* **Exercise instructions**
Please transcribe the data exactly, with nothing left out.

* **Collected data entries**

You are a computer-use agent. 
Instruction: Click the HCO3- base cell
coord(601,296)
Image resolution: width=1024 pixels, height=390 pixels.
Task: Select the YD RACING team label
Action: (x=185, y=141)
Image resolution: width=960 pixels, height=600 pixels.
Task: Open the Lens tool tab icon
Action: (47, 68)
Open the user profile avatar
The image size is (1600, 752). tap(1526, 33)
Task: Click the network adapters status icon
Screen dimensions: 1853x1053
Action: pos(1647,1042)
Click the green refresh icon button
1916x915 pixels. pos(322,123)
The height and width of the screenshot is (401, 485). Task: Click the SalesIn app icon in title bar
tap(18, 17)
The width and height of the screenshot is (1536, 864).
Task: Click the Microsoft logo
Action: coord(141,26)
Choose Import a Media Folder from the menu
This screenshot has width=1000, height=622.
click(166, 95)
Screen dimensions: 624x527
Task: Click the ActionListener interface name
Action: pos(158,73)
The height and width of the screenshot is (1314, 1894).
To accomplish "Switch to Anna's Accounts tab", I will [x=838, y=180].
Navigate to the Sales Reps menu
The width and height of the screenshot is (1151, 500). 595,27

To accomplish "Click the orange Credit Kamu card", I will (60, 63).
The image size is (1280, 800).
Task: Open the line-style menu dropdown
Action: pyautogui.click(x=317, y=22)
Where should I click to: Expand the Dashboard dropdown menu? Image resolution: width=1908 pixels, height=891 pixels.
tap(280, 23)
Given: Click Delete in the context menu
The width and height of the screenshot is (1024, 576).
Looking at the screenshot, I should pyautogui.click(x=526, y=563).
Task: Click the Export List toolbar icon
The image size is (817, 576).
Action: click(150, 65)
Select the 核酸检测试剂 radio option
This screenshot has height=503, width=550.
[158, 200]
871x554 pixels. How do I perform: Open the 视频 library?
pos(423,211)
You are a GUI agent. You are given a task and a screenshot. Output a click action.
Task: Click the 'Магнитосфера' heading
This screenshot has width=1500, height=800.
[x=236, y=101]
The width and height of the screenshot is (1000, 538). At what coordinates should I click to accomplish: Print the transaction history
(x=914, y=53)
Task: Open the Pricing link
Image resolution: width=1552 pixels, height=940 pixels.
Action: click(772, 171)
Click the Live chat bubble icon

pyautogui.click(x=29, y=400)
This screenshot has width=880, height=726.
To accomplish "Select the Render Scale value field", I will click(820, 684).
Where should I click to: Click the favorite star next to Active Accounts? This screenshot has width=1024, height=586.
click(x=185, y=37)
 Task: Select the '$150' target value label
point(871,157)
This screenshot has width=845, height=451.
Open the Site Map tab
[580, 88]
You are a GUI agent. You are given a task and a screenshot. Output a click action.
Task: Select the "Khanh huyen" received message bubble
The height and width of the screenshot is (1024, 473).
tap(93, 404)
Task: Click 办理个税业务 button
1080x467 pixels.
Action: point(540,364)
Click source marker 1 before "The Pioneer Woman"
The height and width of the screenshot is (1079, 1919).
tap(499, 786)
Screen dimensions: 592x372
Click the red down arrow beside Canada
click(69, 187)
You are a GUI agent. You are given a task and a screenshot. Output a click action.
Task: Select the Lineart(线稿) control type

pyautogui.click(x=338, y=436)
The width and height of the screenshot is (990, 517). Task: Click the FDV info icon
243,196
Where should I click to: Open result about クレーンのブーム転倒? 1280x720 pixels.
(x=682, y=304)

* **Finished task**
You are a computer-use agent. 
Instruction: Click the HCO3- base cell
coord(601,296)
Image resolution: width=1024 pixels, height=390 pixels.
Task: Select the YD RACING team label
Action: (x=185, y=141)
Image resolution: width=960 pixels, height=600 pixels.
Task: Open the Lens tool tab icon
Action: (47, 68)
Open the user profile avatar
The image size is (1600, 752). tap(1526, 33)
Task: Click the network adapters status icon
Screen dimensions: 1853x1053
Action: pos(1647,1042)
Click the green refresh icon button
1916x915 pixels. pos(322,123)
The height and width of the screenshot is (401, 485). Task: Click the SalesIn app icon in title bar
tap(18, 17)
The width and height of the screenshot is (1536, 864).
Task: Click the Microsoft logo
Action: coord(141,26)
Choose Import a Media Folder from the menu
This screenshot has width=1000, height=622.
click(166, 95)
Screen dimensions: 624x527
Task: Click the ActionListener interface name
Action: pos(158,73)
The height and width of the screenshot is (1314, 1894).
To accomplish "Switch to Anna's Accounts tab", I will [x=838, y=180].
Navigate to the Sales Reps menu
The width and height of the screenshot is (1151, 500). 595,27

To accomplish "Click the orange Credit Kamu card", I will (60, 63).
The image size is (1280, 800).
Task: Open the line-style menu dropdown
Action: pyautogui.click(x=317, y=22)
Where should I click to: Expand the Dashboard dropdown menu? Image resolution: width=1908 pixels, height=891 pixels.
tap(280, 23)
Given: Click Delete in the context menu
The width and height of the screenshot is (1024, 576).
Looking at the screenshot, I should pyautogui.click(x=526, y=563).
Task: Click the Export List toolbar icon
The image size is (817, 576).
Action: click(150, 65)
Select the 核酸检测试剂 radio option
This screenshot has height=503, width=550.
[158, 200]
871x554 pixels. How do I perform: Open the 视频 library?
pos(423,211)
You are a GUI agent. You are given a task and a screenshot. Output a click action.
Task: Click the 'Магнитосфера' heading
This screenshot has width=1500, height=800.
[x=236, y=101]
The width and height of the screenshot is (1000, 538). At what coordinates should I click to accomplish: Print the transaction history
(x=914, y=53)
Task: Open the Pricing link
Image resolution: width=1552 pixels, height=940 pixels.
Action: click(772, 171)
Click the Live chat bubble icon

pyautogui.click(x=29, y=400)
This screenshot has width=880, height=726.
To accomplish "Select the Render Scale value field", I will click(820, 684).
Where should I click to: Click the favorite star next to Active Accounts? This screenshot has width=1024, height=586.
click(x=185, y=37)
 Task: Select the '$150' target value label
point(871,157)
This screenshot has width=845, height=451.
Open the Site Map tab
[580, 88]
You are a GUI agent. You are given a task and a screenshot. Output a click action.
Task: Select the "Khanh huyen" received message bubble
The height and width of the screenshot is (1024, 473).
tap(93, 404)
Task: Click 办理个税业务 button
1080x467 pixels.
Action: point(540,364)
Click source marker 1 before "The Pioneer Woman"
The height and width of the screenshot is (1079, 1919).
tap(499, 786)
Screen dimensions: 592x372
Click the red down arrow beside Canada
click(69, 187)
You are a GUI agent. You are given a task and a screenshot. Output a click action.
Task: Select the Lineart(线稿) control type

pyautogui.click(x=338, y=436)
The width and height of the screenshot is (990, 517). Task: Click the FDV info icon
243,196
Where should I click to: Open result about クレーンのブーム転倒? 1280x720 pixels.
(x=682, y=304)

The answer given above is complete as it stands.